In 2000, California oil wells produced 307 million barrels of crude, or about 842,000 barrels a day, according to state figures. That only supplies half of what Californians consume daily.

Although pressure to tap domestic oil supplies is high following the Bush administration mandates (which spawned the ANWR scuffle), Hess says interest in Monterey County oil is low.
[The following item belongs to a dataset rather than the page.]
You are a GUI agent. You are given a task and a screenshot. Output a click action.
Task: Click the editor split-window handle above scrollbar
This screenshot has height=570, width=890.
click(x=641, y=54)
"We haven''t had any direct industry interest in quite a while," he says. "It''s no issue up there as far as we''re concerned. There are no wells, no development proposed for anywhere around Monterey County."

He also says there is no connection between the Bush administration drilling mandate and the Los Padres study: "It''s coincidental."

But the Natural Resources Defense Council (NRDC), which recently succeeded in prying loose documents about the Bush administration''s National Energy Policy, isn''t buying that explanation.

The new policy, it found, was heavily influenced-if not ghostwritten- by corporate energy interests.

Johanna Wald is the director of the group''s land program and works out of San Francisco. She says the Los Padres report was no coincidence.

"It''s part and parcel of the Bush administration''s push," Wald says. "What we are seeing in California as well as in the Rocky Mountains is the administration view that no place is too special to drill."

Although Wald concedes that the amount of oil in the Los Padres is relatively minuscule, "This administration is driving the decision-making process. We''re looking at these proposals because this administration wants the proposals to be looked at," she says. "I''m told by sources that the reason why they''re moving ahead with this is because the administration told them to."